'Don't confuse us with China,' says ruling AKP spokesperson over draft bill on social media
Hüseyin Çelik said that the draft bill prepared by the Justice Ministry would not implement bans on social media.
The Turkish government will not implement bans on social media in a new draft on "crimes over the Internet," the ruling Justice and Development Party (AKP) spokesman has said, after the bill raised concerns over new restrictions on the web.
"Social media has to be monitored the same way as it is in the West. Bans are out of the question. They are probably comparing us with China. Even China cannot ban. People should get rid of their preconceptions," Hüseyin Çelik told private broadcaster TGRT today. "No one should expect any bans from us. [Social media] will be put on record the same way it is done in civilized countries."
The government had announced yesterday that it was launching a study to restrict social media in a reaction to the Gezi Park protests that have spread across the country in the last three weeks. The bill would target users who spread "false news," the Interior Minister Muammer Güler had said, emphasizing the need for a separate regulation.
Çelik also assured that the proposed draft would not be against European Union principles. "If you use Twitter for an instrument of sharing or socialization, we will bless it, but [not] if it becomes the place of unthinkable libels and insults," he said, adding that he was personally quite an active user of the social sharing site.
"I have 230,000 followers, even though I only use it in my spare time. Our youth branches use social media actively.
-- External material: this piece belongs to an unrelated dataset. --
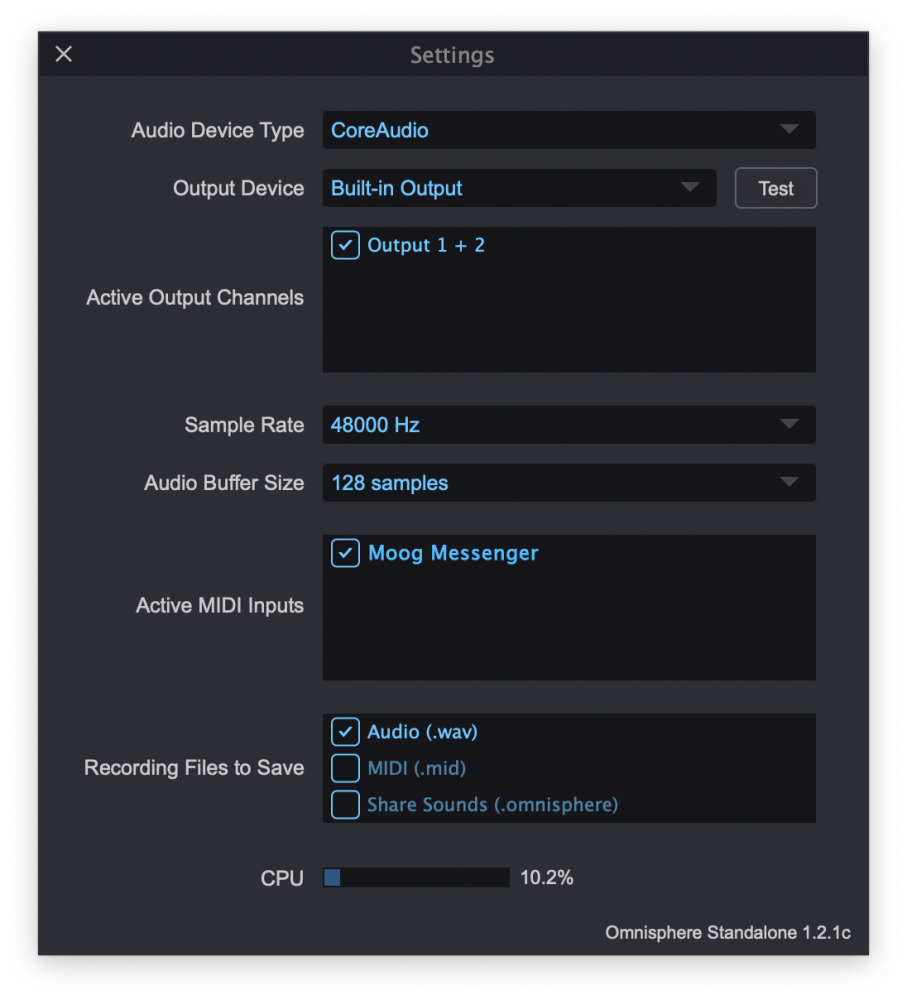Click the Audio Buffer Size dropdown arrow
The height and width of the screenshot is (1000, 907).
[789, 483]
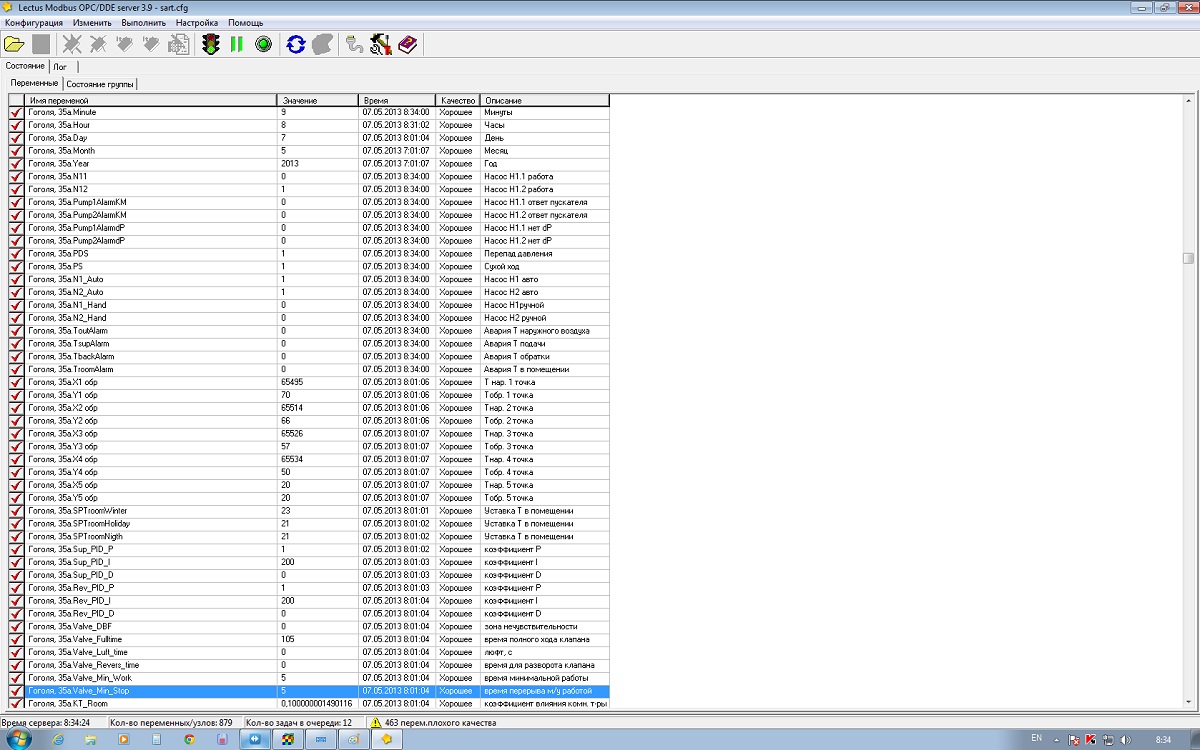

Even before this protests started, we were a party that closely followed innovations," Çelik said.
During the protests, Prime Minister Recep Tayyip Erdoğan took a bold stance against Twitter, describing the micro-blogging site as a "troublemaker" on June 2. For his part, President Abdullah Gül, a very steady Twitter user as well, had warned of a "witch hunt" over Twitter. Dozens had been detained over tweets on Gezi Park protests.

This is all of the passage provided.